**EXERCISE TEXT:**
Joon-woo (Yoo Ah-in) gets up late in the morning as usual. His home is empty as his parents and sister already left. He turns on the computer to play an online game with unidentified friends but feels that something is different outside.
Outside the apartment, people run amuck and bite each other, with the television buzzing about the news that the whole city has fallen into chaos due to hordes of zombies.
In a panic, Joon-woo opens the door to check what’s going on. One man who looks uneasy and disheveled comes hurriedly into the room and asks him to use the bathroom. Suddenly, the man who has a bite on his neck changes into a zombie and attacks Joon-woo.
After the fierce fight against the zombie, Joon-woo receives a text message from his father, asking him to survive. He is finally aware that he is in the center of a disaster and has to remain alive alone.
Directed by Cho Il-hyung, known as Il Cho abroad, “#Alive” pushes viewers to rapidly go into the zombie-hit apartment without letting them ask questions about why the initial zombie outbreak occurs and how it spreads.
But from here, “#Alive” takes a different way from other zombie apocalypse films that feature the social and law enforcement structure overwhelmed by swarms of zombies.
The movie, instead, focuses more on the fear and loneliness of a survivor barricaded in his home out of the horror that a small crack in the window and weak sound can catch the attention of zombies outside.
During complete isolation for nearly a month, he does nothing but writhing, half groaning or half screaming. And he gets tired of being lonely and alone, without food, water and mobile connections.

**RECORD EXCERPTS:**
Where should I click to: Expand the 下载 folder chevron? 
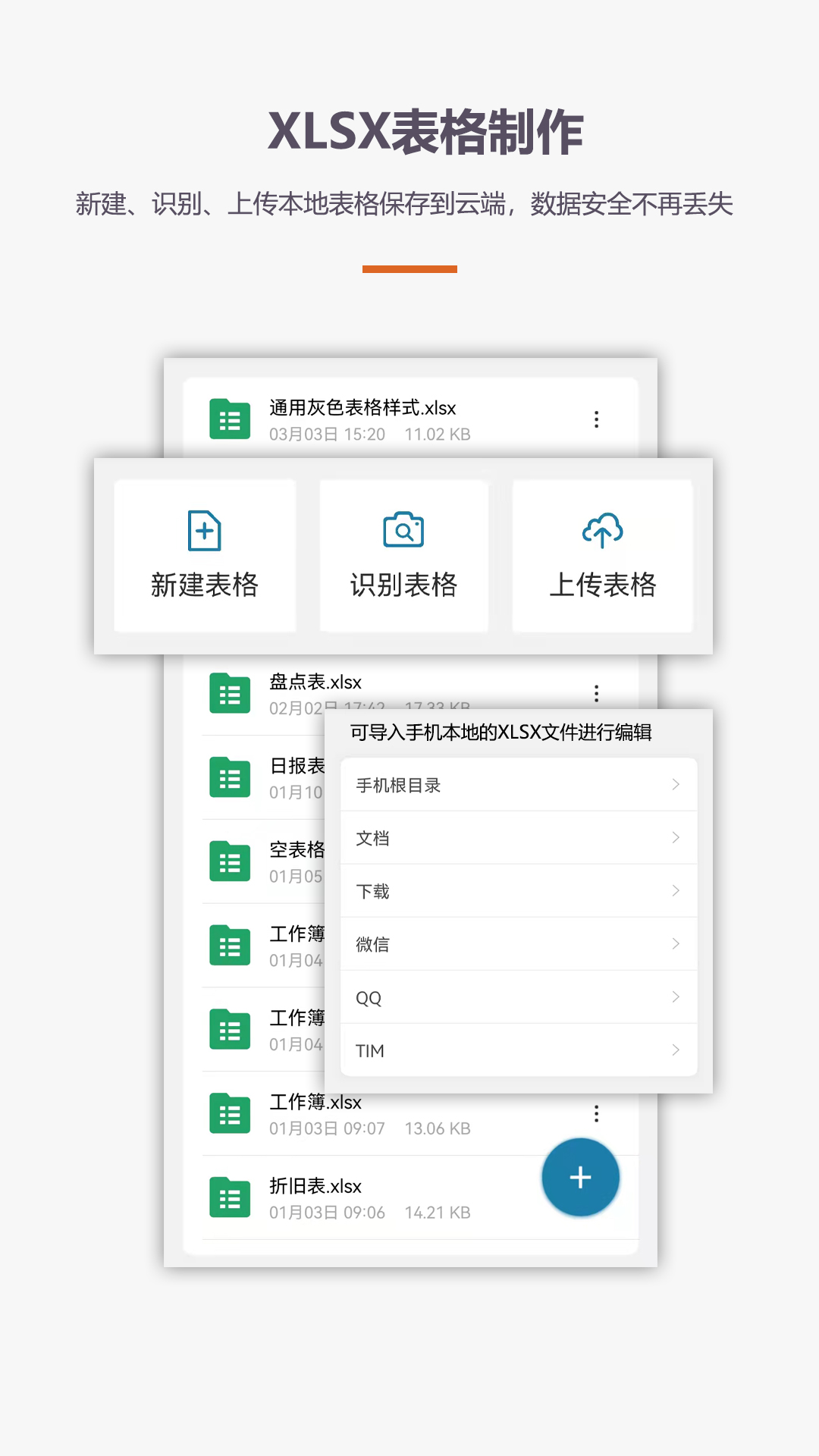pos(675,891)
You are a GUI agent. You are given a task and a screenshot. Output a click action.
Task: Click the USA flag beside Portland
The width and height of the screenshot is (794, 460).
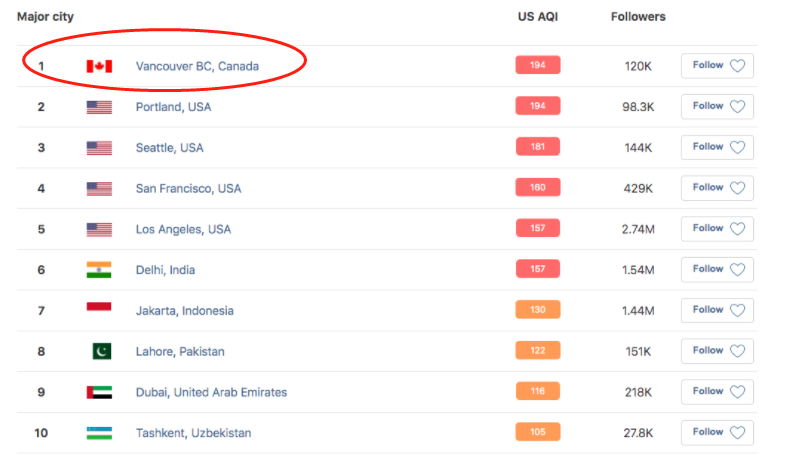pyautogui.click(x=98, y=107)
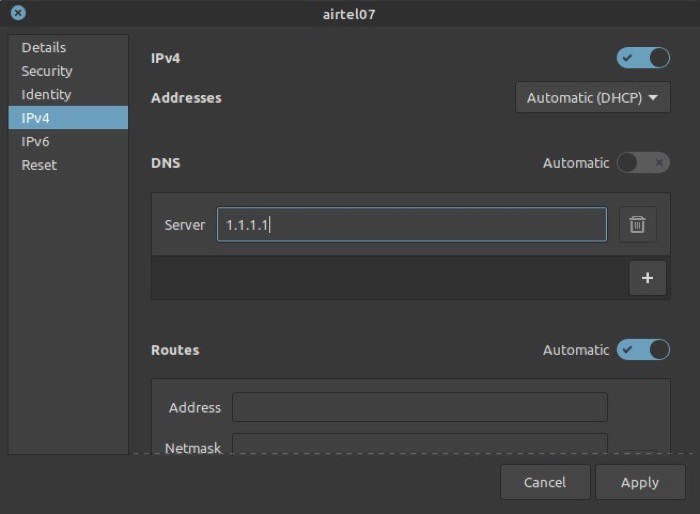The image size is (700, 514).
Task: Click the Routes section heading
Action: 175,350
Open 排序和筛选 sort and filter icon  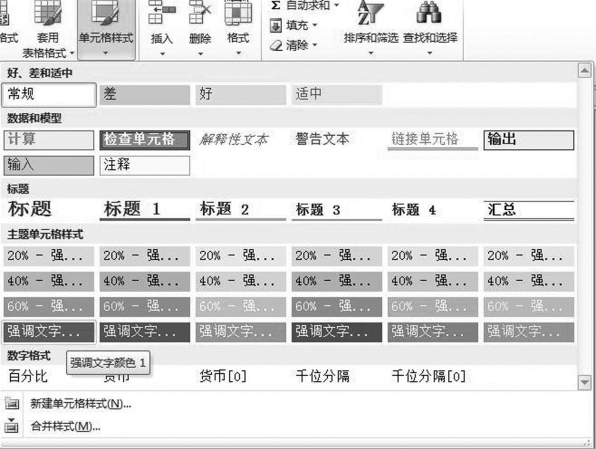(x=370, y=13)
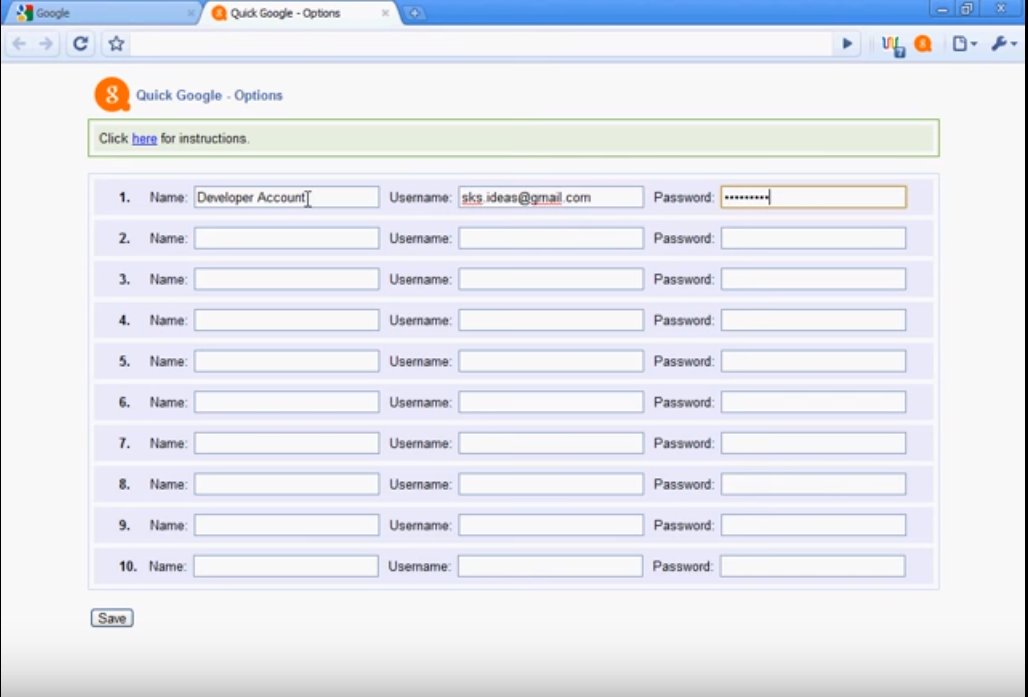Focus the Name field in row 2
The width and height of the screenshot is (1028, 697).
point(286,238)
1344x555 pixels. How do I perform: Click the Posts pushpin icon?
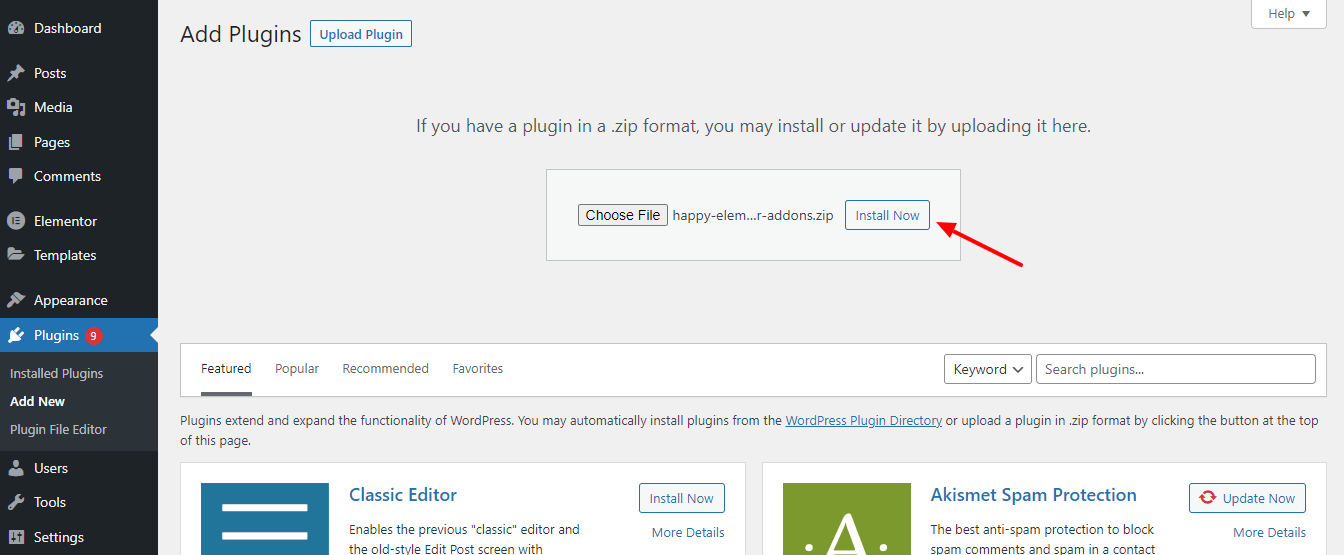pyautogui.click(x=16, y=73)
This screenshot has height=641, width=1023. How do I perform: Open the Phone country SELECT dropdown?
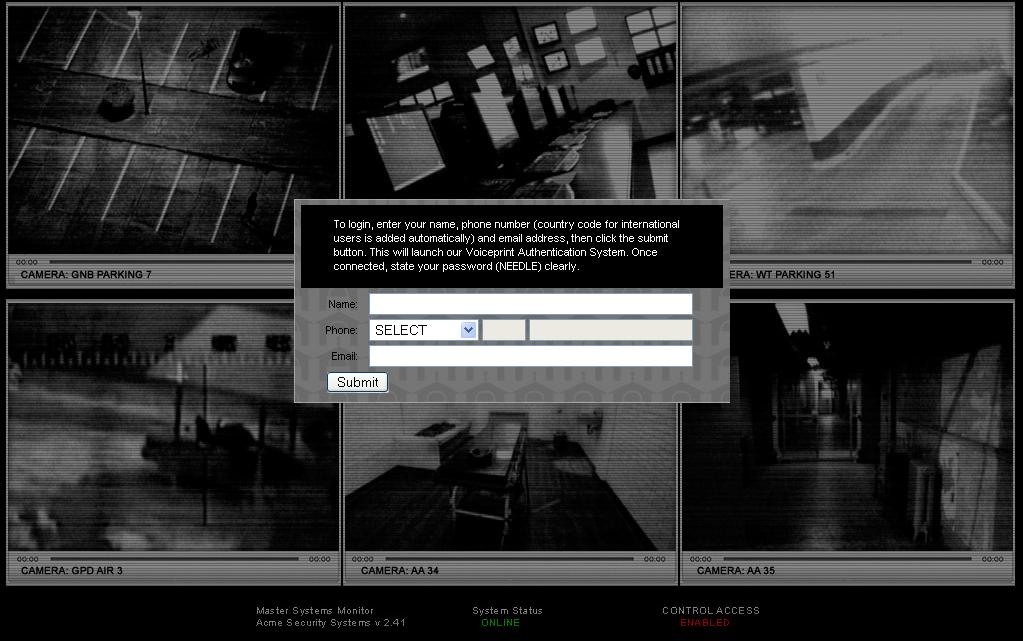pos(424,330)
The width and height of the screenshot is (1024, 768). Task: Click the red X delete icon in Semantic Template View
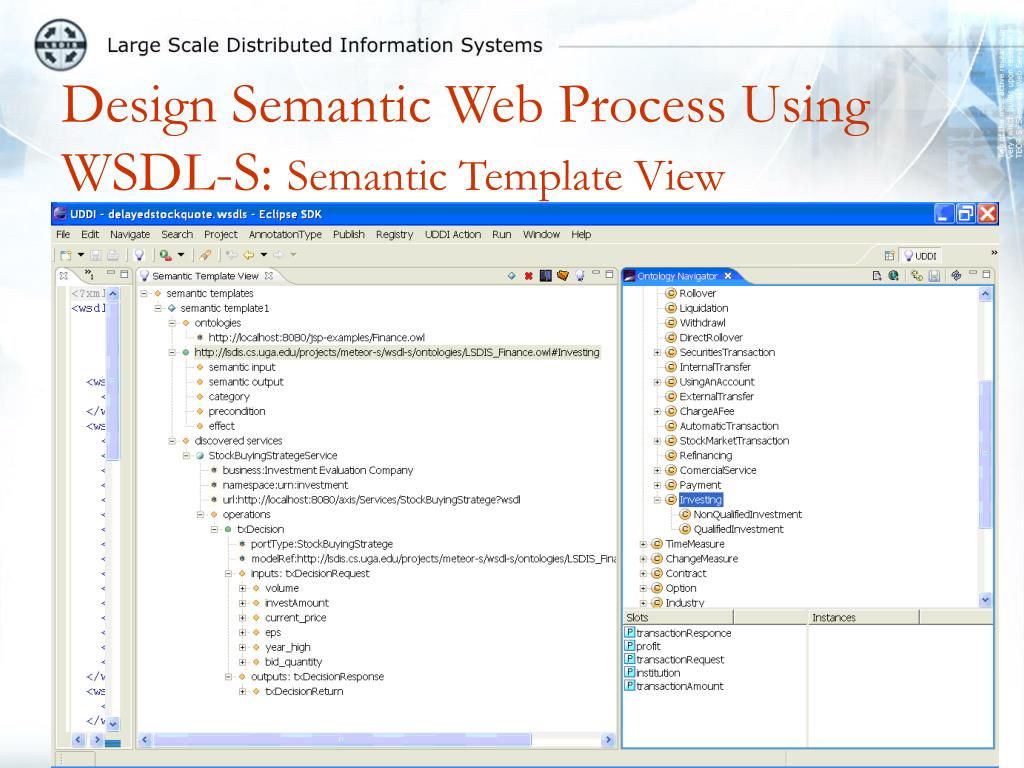click(x=528, y=275)
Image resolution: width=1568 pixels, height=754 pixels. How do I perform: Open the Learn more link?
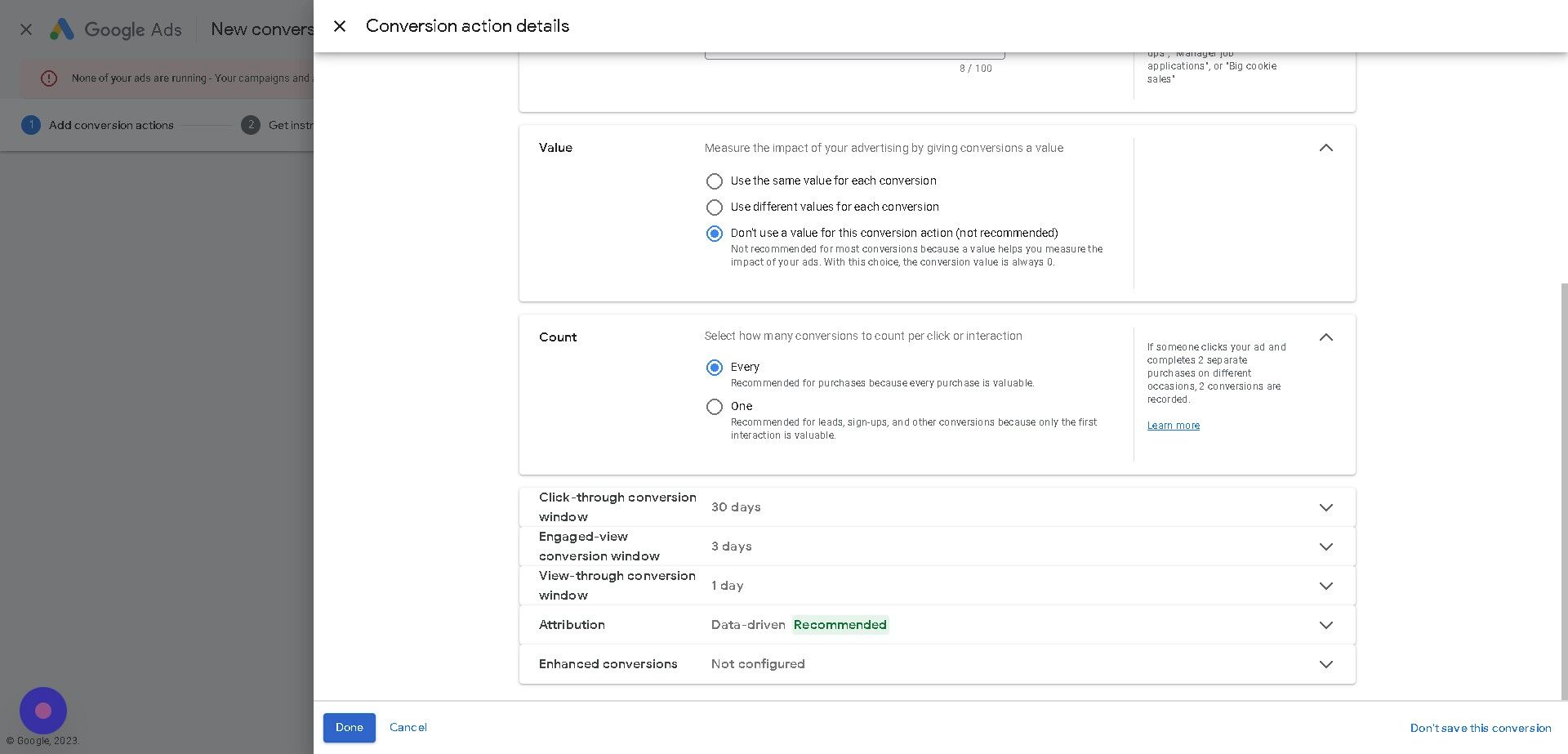pyautogui.click(x=1173, y=426)
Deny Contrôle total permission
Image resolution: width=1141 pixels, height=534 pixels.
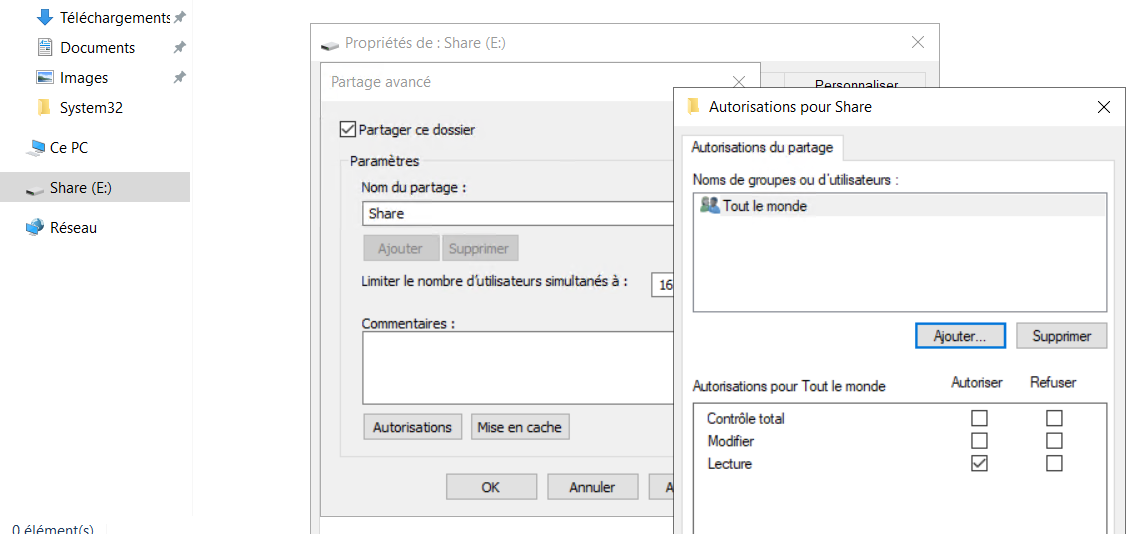click(1054, 418)
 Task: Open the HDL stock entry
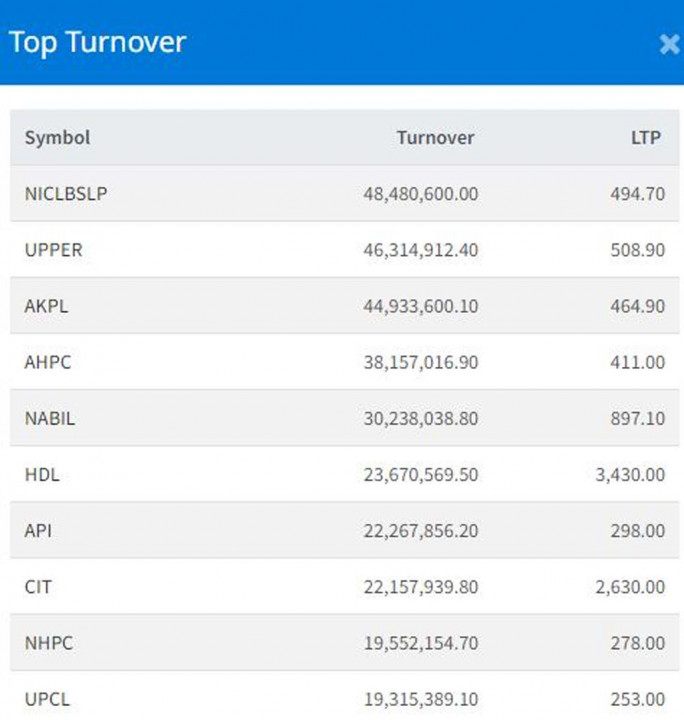pyautogui.click(x=42, y=475)
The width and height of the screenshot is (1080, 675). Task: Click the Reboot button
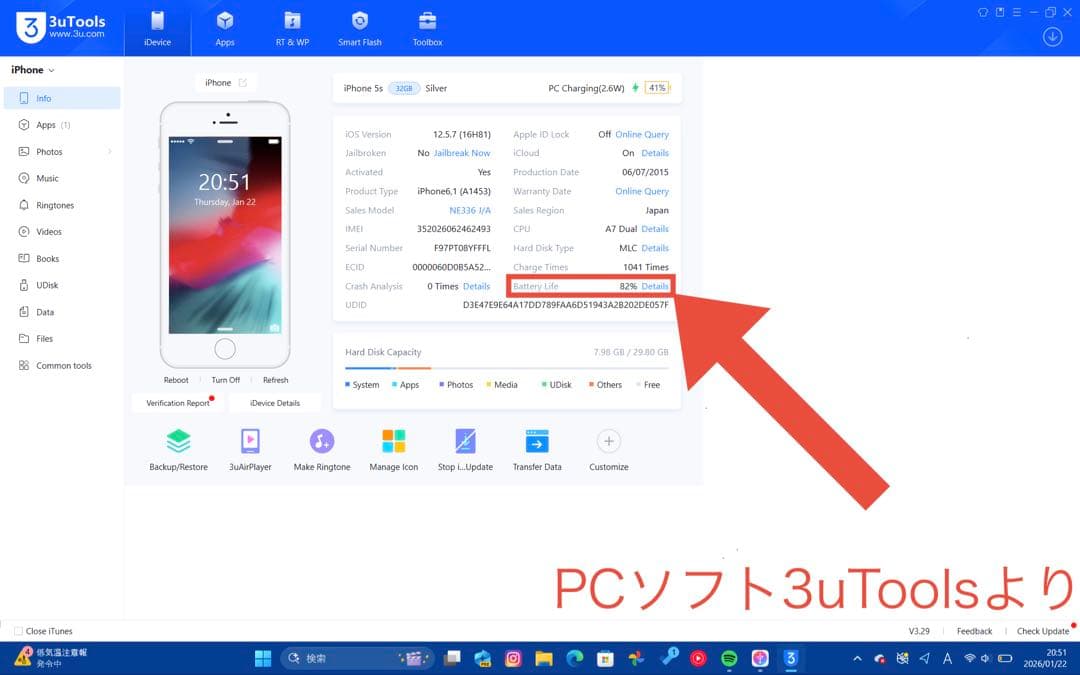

**PROBLEMS TO SOLVE:**
1) In the #Alive review, who directed the film?
2) Reproduce the part of the #Alive review that begins at the words "In a panic, Joon-woo" and stops after the words "how it spreads.".

**RESPONSES TO THE EXERCISE:**
1) Cho Il-hyung, known as Il Cho abroad, directed it.

2)
In a panic, Joon-woo opens the door to check what’s going on. One man who looks uneasy and disheveled comes hurriedly into the room and asks him to use the bathroom. Suddenly, the man who has a bite on his neck changes into a zombie and attacks Joon-woo.
After the fierce fight against the zombie, Joon-woo receives a text message from his father, asking him to survive. He is finally aware that he is in the center of a disaster and has to remain alive alone.
Directed by Cho Il-hyung, known as Il Cho abroad, “#Alive” pushes viewers to rapidly go into the zombie-hit apartment without letting them ask questions about why the initial zombie outbreak occurs and how it spreads.